Esmelia Danatess-Evihelia avait ouvert les yeux, en Irlande, à Dublin, un jour de l’hiver le moins froid du milieu du vingtième-et-unième siècle. Il n’avait pas neigé depuis près de vingt ans en Europe, et les pluies noires n’avaient cessé de tomber depuis quatre mois.

Partout ailleurs, en Europe comme en Amérique, les autorités avaient renoncé à nettoyer les immeubles au milieu du printemps ou en été. Ils étaient donc devenus noirs de pollution. Tant et si bien, que ces dernières années, ils étaient construits ou peints en couleurs sombres.

La végétation étouffée par les particules polluantes avait déserté les villes et leur périphérie, de même que les animaux. Ceux qui étaient encore aperçus étaient des animatroniques, souvent des estropiés errant dans les rues. Ils étaient à peine en état de fonctionner pour la plupart.

Ne restaient donc que les humains sous leurs imperméables transparents qu’ils désinfectaient dans les sas d’entrée, une nouvelle pièce de la maison ou des appartements apparue vers la fin des années 2030. On en trouvait aussi à l’entrée de certains bâtiments publics.

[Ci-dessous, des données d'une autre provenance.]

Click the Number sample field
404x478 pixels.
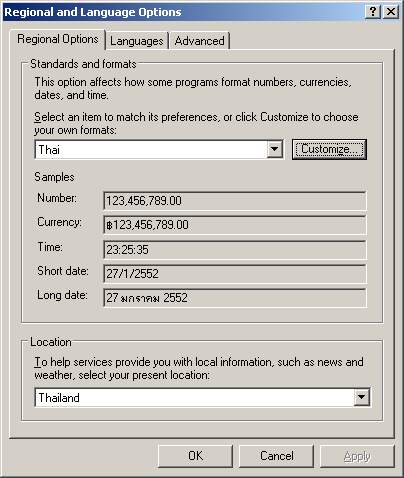pos(235,201)
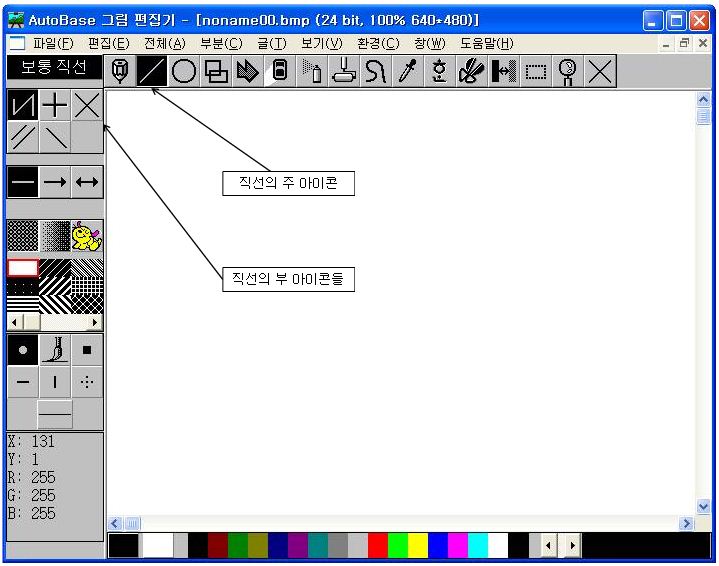Toggle the single arrow line style
The height and width of the screenshot is (566, 719).
coord(55,182)
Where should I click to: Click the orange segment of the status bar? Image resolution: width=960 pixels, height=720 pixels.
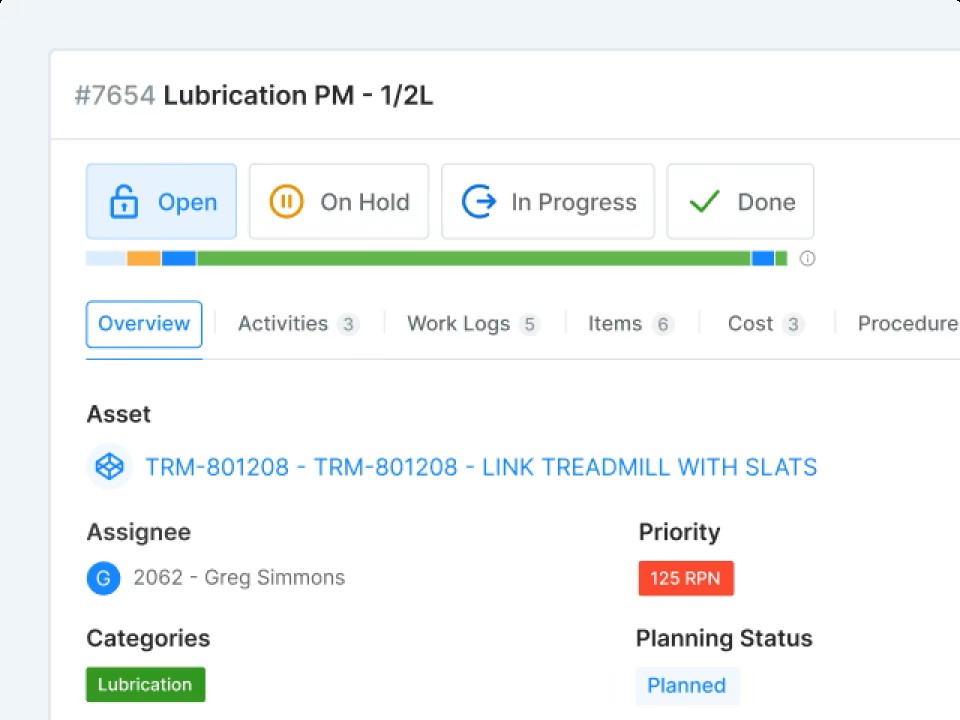[144, 259]
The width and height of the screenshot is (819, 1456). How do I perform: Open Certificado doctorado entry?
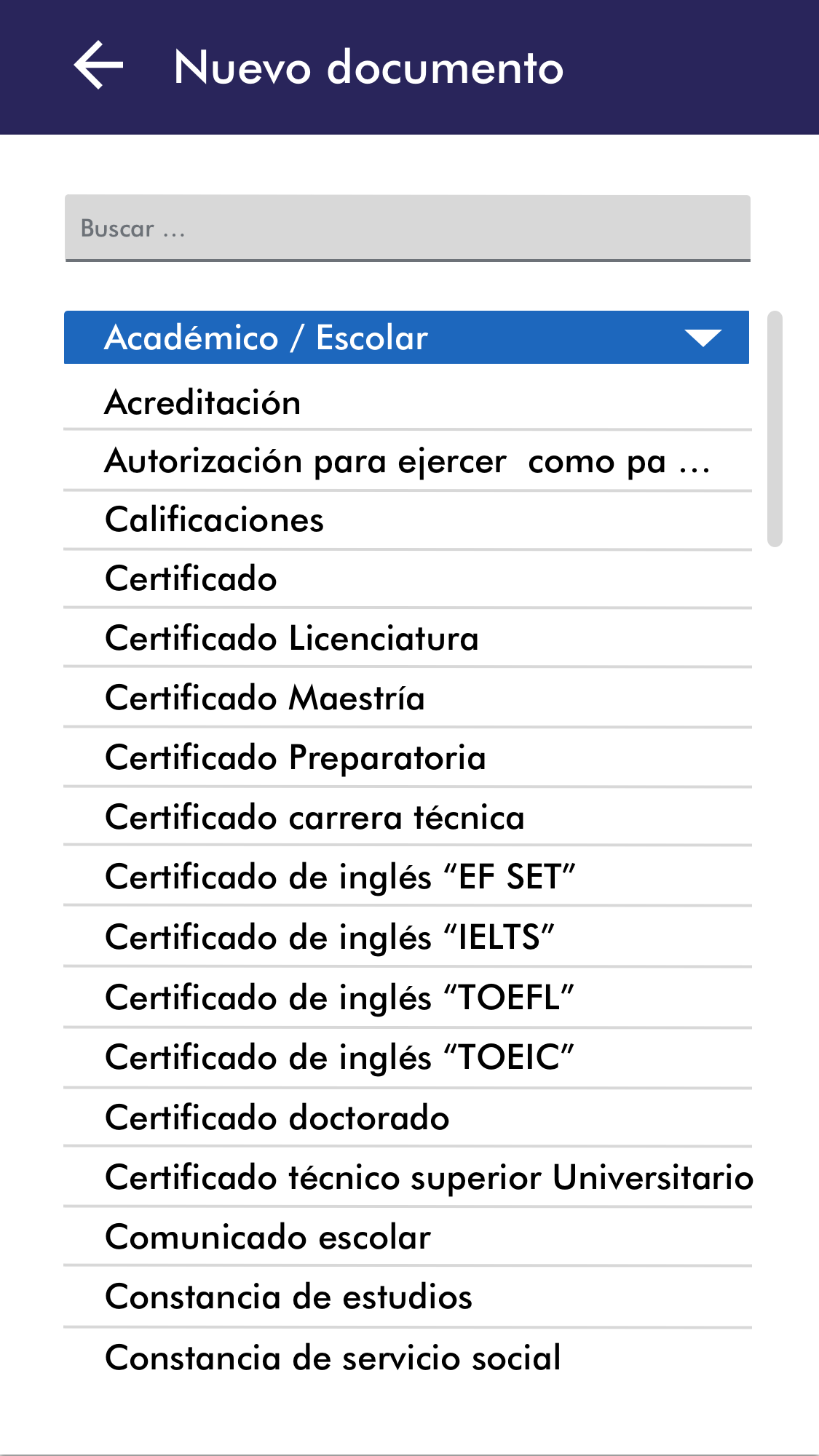tap(277, 1118)
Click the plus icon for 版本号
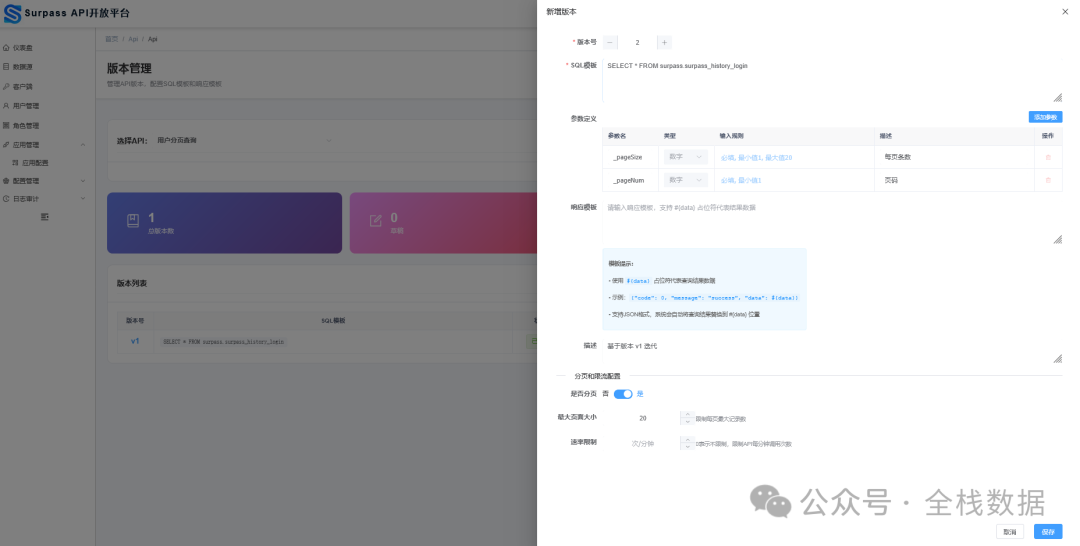 tap(664, 42)
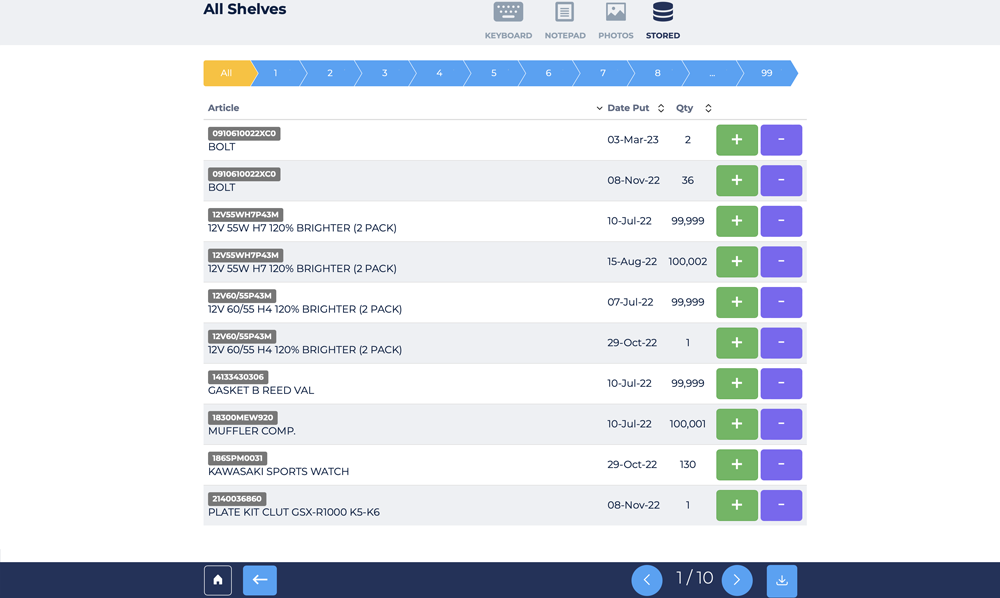
Task: Go back with the left arrow button
Action: point(260,580)
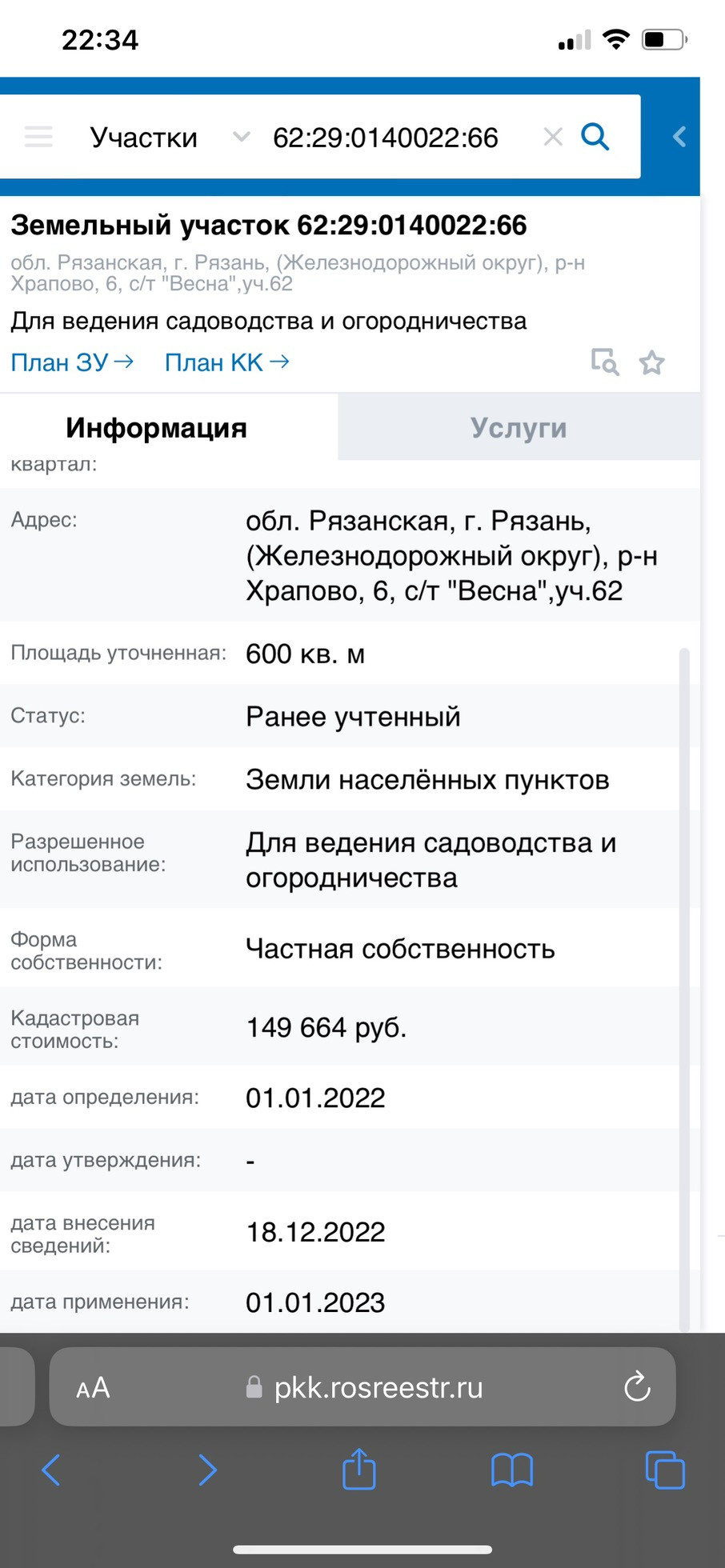
Task: Open the План КК link
Action: [226, 362]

Avant même d’établir des connexions dans le cerveau encore vierge de son nouvel hôte, et de savoir exprimer ses pensées, Mead’ avait su que cette incarnation serait la dernière de la lignée. Ce serait dans cette vie-là qu’elle devrait achever sa mission. Elle le sentait comme si elle avait filé le destin de son hôte la veille.

Si elle se trompait, il lui faudrait se mettre à la recherche d’une nouvelle enveloppe, physique capable d’amorcer une descendance, un nouveau cycle…

Une de plus. C’était une possibilité. La Fileuse avait prévu toutes les éventualités, ou presque. Un seul évènement imprévu au moment du tissage de la trame du temps pouvait apporter son lot de variantes plus ou moins importantes. Et il y en avait eu. Un certain nombre même.

Combien de vies avait-elle vécu ? Combien d’incarnations ? Elle ne se souvenait que des plus récentes, à partir d’Anna-Louise.

Chaque lignée s’achevait avec la prise de conscience de l’une de ses descendantes, ses filles.

C’était ainsi qu’elle les considérait. Pas seulement comme des coquilles, des peaux, des chairs dans lesquelles elle se glissait dès leur naissance, après avoir éliminé l’embryon de volonté et le simulacre d’âme dans le processus.

Deux consciences ne pouvaient habiter un même corps sans conséquences visibles. D’autant plus, si l’une d’entre elles était extraterrestre et l’autre un fantôme.

Au cours de leur Histoire, les humains avaient brûlé des femmes et des hommes pour moins que cela. D’autres civilisations, dans la galaxie, en avaient fait de même.

De plus, le cerveau humain, ou l’âme humaine, contrairement à ce qui existait chez d’autres espèces, ne semblait pas être fait pour cohabiter.